- Theatrical release poster
- Directed by: Suriyan G
- Written by: Sivam
- Produced by: Prakash SV
- Starring: Rajeev Pillai; Abishek Joseph George ; Yukta Pervi ;
- Cinematography: Aathitya Govindraj
- Edited by: Srinivas P Babu
- Music by: Srinath Vijay
- Production company: Ram Entertainerss
- Distributed by: Uthraa Productions
- Release date: 14 March 2025;
- Country: India
- Language: Tamil

= Dexter (film) =

Dexter is a 2025 Indian Tamil-language suspense thriller film directed by Suriyan G. The film stars Rajeev Govinda Pillai and Abishek Joseph George in the lead roles, alongside Yukta Pervi, Sithara Vijayan and Hareesh Peradi. The film was produced by Prakash SV under the banner of Ram Entertainers.

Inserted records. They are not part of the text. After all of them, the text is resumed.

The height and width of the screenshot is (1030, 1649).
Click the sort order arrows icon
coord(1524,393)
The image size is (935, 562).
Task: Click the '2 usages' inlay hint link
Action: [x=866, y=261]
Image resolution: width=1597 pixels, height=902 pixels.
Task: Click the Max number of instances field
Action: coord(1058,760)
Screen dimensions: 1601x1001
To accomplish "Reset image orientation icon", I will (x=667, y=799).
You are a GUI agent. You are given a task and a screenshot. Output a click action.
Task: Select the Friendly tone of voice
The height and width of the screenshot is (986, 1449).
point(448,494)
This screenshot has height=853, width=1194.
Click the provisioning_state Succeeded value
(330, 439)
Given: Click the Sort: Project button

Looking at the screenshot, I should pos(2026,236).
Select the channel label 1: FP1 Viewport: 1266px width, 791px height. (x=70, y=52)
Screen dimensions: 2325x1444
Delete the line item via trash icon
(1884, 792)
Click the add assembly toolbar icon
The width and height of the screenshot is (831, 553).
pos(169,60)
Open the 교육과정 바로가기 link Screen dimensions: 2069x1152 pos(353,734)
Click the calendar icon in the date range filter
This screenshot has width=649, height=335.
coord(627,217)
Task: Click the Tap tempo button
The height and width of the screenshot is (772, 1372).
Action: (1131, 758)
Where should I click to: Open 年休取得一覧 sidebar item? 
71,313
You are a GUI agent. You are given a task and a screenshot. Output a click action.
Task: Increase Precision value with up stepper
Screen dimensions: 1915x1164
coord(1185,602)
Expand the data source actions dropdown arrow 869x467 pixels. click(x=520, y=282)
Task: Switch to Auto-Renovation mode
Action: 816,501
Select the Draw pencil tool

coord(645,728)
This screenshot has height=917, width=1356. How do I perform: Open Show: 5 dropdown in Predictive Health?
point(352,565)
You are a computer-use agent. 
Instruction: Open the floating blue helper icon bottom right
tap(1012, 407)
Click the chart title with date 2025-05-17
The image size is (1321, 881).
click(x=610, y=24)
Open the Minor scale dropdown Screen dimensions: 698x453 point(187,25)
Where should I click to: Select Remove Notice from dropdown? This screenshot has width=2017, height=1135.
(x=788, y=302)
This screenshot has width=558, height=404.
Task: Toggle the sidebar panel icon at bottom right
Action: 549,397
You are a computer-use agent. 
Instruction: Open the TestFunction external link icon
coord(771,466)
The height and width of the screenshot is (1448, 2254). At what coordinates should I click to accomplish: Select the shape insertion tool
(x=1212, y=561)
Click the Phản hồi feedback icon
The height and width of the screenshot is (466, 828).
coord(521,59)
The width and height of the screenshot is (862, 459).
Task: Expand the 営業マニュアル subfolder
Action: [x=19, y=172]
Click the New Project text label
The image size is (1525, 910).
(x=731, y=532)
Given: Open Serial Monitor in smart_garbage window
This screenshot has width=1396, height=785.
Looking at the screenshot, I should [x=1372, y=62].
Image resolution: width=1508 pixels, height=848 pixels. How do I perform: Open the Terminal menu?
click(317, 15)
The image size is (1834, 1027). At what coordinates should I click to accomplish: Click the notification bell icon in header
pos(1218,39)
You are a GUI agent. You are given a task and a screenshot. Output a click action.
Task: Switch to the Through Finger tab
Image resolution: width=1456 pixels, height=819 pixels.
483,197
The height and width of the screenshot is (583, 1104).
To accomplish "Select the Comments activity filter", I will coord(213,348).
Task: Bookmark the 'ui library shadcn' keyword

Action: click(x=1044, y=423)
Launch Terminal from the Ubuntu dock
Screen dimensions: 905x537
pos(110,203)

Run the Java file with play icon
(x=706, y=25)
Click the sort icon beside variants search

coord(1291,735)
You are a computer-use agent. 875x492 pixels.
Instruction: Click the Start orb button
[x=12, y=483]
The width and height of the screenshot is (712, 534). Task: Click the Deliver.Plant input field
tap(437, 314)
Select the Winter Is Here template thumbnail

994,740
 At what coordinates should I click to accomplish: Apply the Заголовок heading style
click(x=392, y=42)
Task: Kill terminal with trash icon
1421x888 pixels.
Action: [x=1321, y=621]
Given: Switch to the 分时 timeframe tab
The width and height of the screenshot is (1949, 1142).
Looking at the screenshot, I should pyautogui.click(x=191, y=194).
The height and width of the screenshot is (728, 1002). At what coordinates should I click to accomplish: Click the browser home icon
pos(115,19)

Dexter was released in theatres on 14 March 2025.

== Cast ==
- Rajeev Pillai
- Abishek Joseph George
- Yukta Pervi
- Sithara Vijayan
- Hareesh Peradi
- Shobha Priya
- Ashraff Gurukkul
- Janvi Muralidharan
- Fehmin Femi

== Production ==
The film was directed by Suriyan G. Cinematography was by Aathitya Govindraj, while editing was handled by Srinivas P. Babu. Srinath Vijay composed the soundtrack of the film.

== Reception ==
Dinakaran critic stated that "Aditya Govindaraj's different camera angles have traveled in line with the psycho crime suspense thriller. He has captured the dense forests with lush greenery." Maalai Malar critic rated the film two out of five stars and wrote that "Director Sooryan has made a story of revenge after becoming an adult, keeping in mind the humiliation he suffered as a child."